Ora, come poteva Benedetto “accompagnare il nuovo stile” come “papa di transizione” se Bergoglio stesso era il suo avversario, il campione del partito della dittatura del relativismo?

Varie fonti riferiscono che fu il sangallista card. Martini, visto che non poteva candidarsi per via del Parkinson, a decidere poi di far confluire i voti della Mafia, compreso Bergoglio, su Ratzinger.

Scrive Marcello Veneziani, in un articolo di un paio di anni fa QUI"In realtà Martini non stimava Bergoglio e benché gesuita come lui non lo considerava affatto nel suo solco. A ulteriore conferma è passata inosservata la testimonianza resa da Andrea Riccardi sul Corriere della sera. Alla vigilia del Conclave che portò all’elezione di Ratzinger nel 2005, racconta il fondatore della Comunità di Sant’Egidio, con Martini “Parlammo di nomi e io accennai con un certo entusiasmo al nome di Bergoglio: «Andrea, allora è molto cambiato da come lo conosco». Chiuse il discorso con freddezza. Martini partecipava all’establishment della Compagnia, che non aveva un buon giudizio dell’ex-provinciale argentino Bergoglio. Ratzinger non era nelle sue corde, ma alla fine tra colleghi professori, anche se non si è d’accordo, si riconosce il valore dell’altro. Un valore che non era affatto riconosciuto a Bergoglio, considerato tutt’altro che “progressista”. 

Naturalmente, Bergoglio, che Martini non vedeva di buon occhio, sarebbe stato troppo diverso da Giovanni Paolo II per attuare il sovvertimento gnostico della fede, obiettivo di questa lobby.

Benedetto XVI fu così macinato per bene dai media, in mano ai poteri globalisti. Ratzinger, del resto, era meno temibile da papa che non da cardinale: da prefetto della Fede era una potenza, ma come papa, non possedendo il carisma comunicativo di Giovanni Paolo II, sarebbe stato facilmente mobbizzato a livello mediatico, come poi puntualmente avvenne. Così, costretto a dimettersi il “Rottweiler di Dio”, come definirono quel santo uomo, Bergoglio, col "buonasera" e il battage pubblicitario da grande riformatore prese subito l’abbrivio.
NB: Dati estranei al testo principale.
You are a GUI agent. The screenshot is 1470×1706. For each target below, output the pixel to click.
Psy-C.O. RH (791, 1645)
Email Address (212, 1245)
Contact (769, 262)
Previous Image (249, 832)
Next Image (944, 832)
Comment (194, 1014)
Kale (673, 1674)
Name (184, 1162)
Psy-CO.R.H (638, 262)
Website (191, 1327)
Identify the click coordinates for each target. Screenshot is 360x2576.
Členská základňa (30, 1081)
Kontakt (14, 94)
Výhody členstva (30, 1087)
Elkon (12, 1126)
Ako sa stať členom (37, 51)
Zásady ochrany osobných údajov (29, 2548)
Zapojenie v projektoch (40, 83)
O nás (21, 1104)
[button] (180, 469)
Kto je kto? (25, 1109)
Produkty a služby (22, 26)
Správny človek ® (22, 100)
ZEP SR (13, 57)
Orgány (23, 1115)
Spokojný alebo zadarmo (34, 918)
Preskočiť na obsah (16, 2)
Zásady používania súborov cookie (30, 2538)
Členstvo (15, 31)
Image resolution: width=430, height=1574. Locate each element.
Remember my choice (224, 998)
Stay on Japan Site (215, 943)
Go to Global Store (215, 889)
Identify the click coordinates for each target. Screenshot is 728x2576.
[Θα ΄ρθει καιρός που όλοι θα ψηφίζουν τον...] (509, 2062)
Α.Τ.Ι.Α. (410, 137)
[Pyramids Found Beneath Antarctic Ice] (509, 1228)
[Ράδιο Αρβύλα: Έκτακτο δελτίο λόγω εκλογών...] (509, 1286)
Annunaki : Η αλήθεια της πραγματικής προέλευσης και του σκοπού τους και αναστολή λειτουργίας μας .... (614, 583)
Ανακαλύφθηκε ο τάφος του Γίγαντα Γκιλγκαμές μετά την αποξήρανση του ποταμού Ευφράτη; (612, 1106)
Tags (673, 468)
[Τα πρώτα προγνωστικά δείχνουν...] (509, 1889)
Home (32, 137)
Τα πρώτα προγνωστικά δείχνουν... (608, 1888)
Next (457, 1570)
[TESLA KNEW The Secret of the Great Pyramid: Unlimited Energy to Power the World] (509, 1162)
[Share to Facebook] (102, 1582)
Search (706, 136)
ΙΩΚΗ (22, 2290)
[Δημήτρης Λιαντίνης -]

Ma Benedetto non ha abdicato: ha fatto come Gesù e si è offerto alla sua detronizzazione, facendosi porre in sede impedita dalla convocazione di un conclave abusivo che ha automaticamente scismato e antipapato Bergoglio.

 

I sangallisti, anche se sapevano che Benedetto era in sede impedita, se la sono rischiata ugualmente. “Tanto, chi se ne accorge?”.

Ma il piano è miseramente fallito e tutto è venuto alla luce. Non è prudente mettersi contro il Vicario di Cristo.